I don’t do economic reporting, and quite possibly there’s good reason for that, but the numbers in the day’s much-noted story of how Canadians are wealthier now than Americans are all screwy to me. Actually, it’s not the numbers so much as how the numbers were presented.

Here’s the thing: The news cycle-igniting Toronto Globe and Mail article noted that, as of 2011, “the average household net worth” in the United States of Bill Gates, me and the part-time fast-food worker was $319,970.

Works for me. In that case, the paper is clearly talking about the statistical average.

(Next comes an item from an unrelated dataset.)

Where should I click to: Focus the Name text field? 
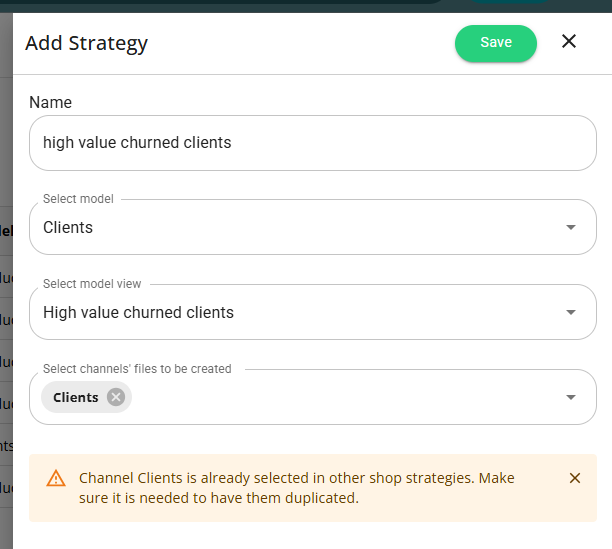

But in almost every iteration I saw after, though, the statistical average gets morphed into, at least to my ears, Joe and Jane Average, those lovely folks of the picket-fence-surrounded “average American household.”

As of 2011, the dead-middle, median household income in the United States was $50,000 and change.

If, on that kind of money, in this kind of housing market, and in this kind of recession, Joe and Jane Average are really, truly worth six figures—times three—then they ought to be commended, not made to feel bad for getting shown up by the Canadians.

ADD: Oh, and by the way, as of 2009, the median household net worth in the United States was $96,000. I suspect that is what the ledger of the middle-of-the-pack, average American, non-statisically speaking, of course, looks more like.